How to complete this task » Every entry below needs to be copied exactly.

>>>

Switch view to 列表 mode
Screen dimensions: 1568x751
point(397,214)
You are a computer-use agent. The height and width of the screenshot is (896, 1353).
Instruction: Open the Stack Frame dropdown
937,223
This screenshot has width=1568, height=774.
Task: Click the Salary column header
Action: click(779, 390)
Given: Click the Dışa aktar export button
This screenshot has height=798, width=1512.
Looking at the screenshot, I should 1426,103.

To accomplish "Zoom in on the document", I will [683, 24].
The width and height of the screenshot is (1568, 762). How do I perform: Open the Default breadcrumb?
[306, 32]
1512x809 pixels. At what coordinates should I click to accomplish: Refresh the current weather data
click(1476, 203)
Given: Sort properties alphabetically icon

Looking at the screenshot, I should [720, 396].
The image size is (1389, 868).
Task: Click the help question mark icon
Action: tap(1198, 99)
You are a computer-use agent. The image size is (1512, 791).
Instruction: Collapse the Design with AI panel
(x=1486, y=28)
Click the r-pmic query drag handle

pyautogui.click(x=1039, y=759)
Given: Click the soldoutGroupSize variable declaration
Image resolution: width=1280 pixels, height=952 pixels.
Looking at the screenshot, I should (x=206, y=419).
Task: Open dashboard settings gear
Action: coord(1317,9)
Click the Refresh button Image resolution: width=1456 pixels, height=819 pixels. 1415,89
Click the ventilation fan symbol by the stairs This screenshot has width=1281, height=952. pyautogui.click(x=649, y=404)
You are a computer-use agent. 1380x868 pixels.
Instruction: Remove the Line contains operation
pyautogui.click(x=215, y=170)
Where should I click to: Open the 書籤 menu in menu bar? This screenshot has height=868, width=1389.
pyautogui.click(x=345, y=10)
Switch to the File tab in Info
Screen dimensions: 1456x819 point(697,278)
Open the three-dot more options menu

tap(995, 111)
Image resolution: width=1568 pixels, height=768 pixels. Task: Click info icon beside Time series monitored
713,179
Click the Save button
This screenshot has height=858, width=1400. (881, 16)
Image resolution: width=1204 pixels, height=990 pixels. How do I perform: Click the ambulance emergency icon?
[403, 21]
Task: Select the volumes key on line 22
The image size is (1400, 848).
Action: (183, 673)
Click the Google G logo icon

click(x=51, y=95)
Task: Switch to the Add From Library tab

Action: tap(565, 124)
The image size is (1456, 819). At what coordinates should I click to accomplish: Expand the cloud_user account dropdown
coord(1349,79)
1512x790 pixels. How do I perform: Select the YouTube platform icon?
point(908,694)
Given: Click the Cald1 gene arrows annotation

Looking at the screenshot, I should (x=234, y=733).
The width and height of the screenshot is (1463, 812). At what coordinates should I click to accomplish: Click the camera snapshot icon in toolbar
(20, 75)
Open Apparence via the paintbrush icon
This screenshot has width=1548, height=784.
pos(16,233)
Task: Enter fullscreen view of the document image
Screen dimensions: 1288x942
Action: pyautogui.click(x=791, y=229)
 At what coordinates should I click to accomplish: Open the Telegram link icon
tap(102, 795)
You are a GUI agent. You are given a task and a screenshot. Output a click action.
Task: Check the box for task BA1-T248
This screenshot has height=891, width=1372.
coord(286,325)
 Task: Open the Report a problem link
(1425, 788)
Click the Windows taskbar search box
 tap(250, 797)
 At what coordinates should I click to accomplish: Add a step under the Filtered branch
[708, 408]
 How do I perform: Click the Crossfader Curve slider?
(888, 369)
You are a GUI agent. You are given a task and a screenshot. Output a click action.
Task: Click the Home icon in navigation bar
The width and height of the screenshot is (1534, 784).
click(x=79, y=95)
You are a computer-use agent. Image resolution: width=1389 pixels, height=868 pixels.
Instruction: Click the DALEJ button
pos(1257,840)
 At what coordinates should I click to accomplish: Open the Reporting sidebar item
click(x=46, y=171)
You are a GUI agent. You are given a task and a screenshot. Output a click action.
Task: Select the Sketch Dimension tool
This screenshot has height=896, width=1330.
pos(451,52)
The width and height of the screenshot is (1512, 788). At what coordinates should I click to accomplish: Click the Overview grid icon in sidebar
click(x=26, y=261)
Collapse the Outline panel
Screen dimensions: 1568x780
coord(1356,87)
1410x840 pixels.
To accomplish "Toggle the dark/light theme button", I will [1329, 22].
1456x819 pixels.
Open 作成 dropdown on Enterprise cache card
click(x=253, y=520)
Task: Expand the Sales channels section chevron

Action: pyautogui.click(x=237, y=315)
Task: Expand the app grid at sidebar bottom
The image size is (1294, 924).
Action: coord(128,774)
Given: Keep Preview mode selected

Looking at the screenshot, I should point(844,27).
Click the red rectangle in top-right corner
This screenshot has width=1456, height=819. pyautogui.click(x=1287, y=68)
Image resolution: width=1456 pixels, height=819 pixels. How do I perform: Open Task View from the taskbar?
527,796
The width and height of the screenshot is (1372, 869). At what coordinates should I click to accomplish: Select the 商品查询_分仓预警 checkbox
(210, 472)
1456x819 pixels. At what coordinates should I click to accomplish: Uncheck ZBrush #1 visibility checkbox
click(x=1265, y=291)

<<<

Completed exercise »
Switch view to 列表 mode
Screen dimensions: 1568x751
point(397,214)
You are a computer-use agent. The height and width of the screenshot is (896, 1353).
Instruction: Open the Stack Frame dropdown
937,223
This screenshot has width=1568, height=774.
Task: Click the Salary column header
Action: click(779, 390)
Given: Click the Dışa aktar export button
This screenshot has height=798, width=1512.
Looking at the screenshot, I should 1426,103.

To accomplish "Zoom in on the document", I will [683, 24].
The width and height of the screenshot is (1568, 762). How do I perform: Open the Default breadcrumb?
[306, 32]
1512x809 pixels. At what coordinates should I click to accomplish: Refresh the current weather data
click(1476, 203)
Given: Sort properties alphabetically icon

Looking at the screenshot, I should [720, 396].
The image size is (1389, 868).
Task: Click the help question mark icon
Action: tap(1198, 99)
You are a computer-use agent. The image size is (1512, 791).
Instruction: Collapse the Design with AI panel
(x=1486, y=28)
Click the r-pmic query drag handle

pyautogui.click(x=1039, y=759)
Given: Click the soldoutGroupSize variable declaration
Image resolution: width=1280 pixels, height=952 pixels.
Looking at the screenshot, I should (x=206, y=419).
Task: Open dashboard settings gear
Action: coord(1317,9)
Click the Refresh button Image resolution: width=1456 pixels, height=819 pixels. 1415,89
Click the ventilation fan symbol by the stairs This screenshot has width=1281, height=952. pyautogui.click(x=649, y=404)
You are a computer-use agent. 1380x868 pixels.
Instruction: Remove the Line contains operation
pyautogui.click(x=215, y=170)
Where should I click to: Open the 書籤 menu in menu bar? This screenshot has height=868, width=1389.
pyautogui.click(x=345, y=10)
Switch to the File tab in Info
Screen dimensions: 1456x819 point(697,278)
Open the three-dot more options menu

tap(995, 111)
Image resolution: width=1568 pixels, height=768 pixels. Task: Click info icon beside Time series monitored
713,179
Click the Save button
This screenshot has height=858, width=1400. (881, 16)
Image resolution: width=1204 pixels, height=990 pixels. How do I perform: Click the ambulance emergency icon?
[403, 21]
Task: Select the volumes key on line 22
The image size is (1400, 848).
Action: (183, 673)
Click the Google G logo icon

click(x=51, y=95)
Task: Switch to the Add From Library tab

Action: tap(565, 124)
The image size is (1456, 819). At what coordinates should I click to accomplish: Expand the cloud_user account dropdown
coord(1349,79)
1512x790 pixels. How do I perform: Select the YouTube platform icon?
point(908,694)
Given: Click the Cald1 gene arrows annotation

Looking at the screenshot, I should (x=234, y=733).
The width and height of the screenshot is (1463, 812). At what coordinates should I click to accomplish: Click the camera snapshot icon in toolbar
(20, 75)
Open Apparence via the paintbrush icon
This screenshot has width=1548, height=784.
pos(16,233)
Task: Enter fullscreen view of the document image
Screen dimensions: 1288x942
Action: pyautogui.click(x=791, y=229)
 At what coordinates should I click to accomplish: Open the Telegram link icon
tap(102, 795)
You are a GUI agent. You are given a task and a screenshot. Output a click action.
Task: Check the box for task BA1-T248
This screenshot has height=891, width=1372.
coord(286,325)
 Task: Open the Report a problem link
(1425, 788)
Click the Windows taskbar search box
 tap(250, 797)
 At what coordinates should I click to accomplish: Add a step under the Filtered branch
[708, 408]
 How do I perform: Click the Crossfader Curve slider?
(888, 369)
You are a GUI agent. You are given a task and a screenshot. Output a click action.
Task: Click the Home icon in navigation bar
The width and height of the screenshot is (1534, 784).
click(x=79, y=95)
You are a computer-use agent. Image resolution: width=1389 pixels, height=868 pixels.
Instruction: Click the DALEJ button
pos(1257,840)
 At what coordinates should I click to accomplish: Open the Reporting sidebar item
click(x=46, y=171)
You are a GUI agent. You are given a task and a screenshot. Output a click action.
Task: Select the Sketch Dimension tool
This screenshot has height=896, width=1330.
pos(451,52)
The width and height of the screenshot is (1512, 788). At what coordinates should I click to accomplish: Click the Overview grid icon in sidebar
click(x=26, y=261)
Collapse the Outline panel
Screen dimensions: 1568x780
coord(1356,87)
1410x840 pixels.
To accomplish "Toggle the dark/light theme button", I will [1329, 22].
1456x819 pixels.
Open 作成 dropdown on Enterprise cache card
click(x=253, y=520)
Task: Expand the Sales channels section chevron

Action: pyautogui.click(x=237, y=315)
Task: Expand the app grid at sidebar bottom
The image size is (1294, 924).
Action: coord(128,774)
Given: Keep Preview mode selected

Looking at the screenshot, I should point(844,27).
Click the red rectangle in top-right corner
This screenshot has width=1456, height=819. pyautogui.click(x=1287, y=68)
Image resolution: width=1456 pixels, height=819 pixels. How do I perform: Open Task View from the taskbar?
527,796
The width and height of the screenshot is (1372, 869). At what coordinates should I click to accomplish: Select the 商品查询_分仓预警 checkbox
(210, 472)
1456x819 pixels. At what coordinates should I click to accomplish: Uncheck ZBrush #1 visibility checkbox
click(x=1265, y=291)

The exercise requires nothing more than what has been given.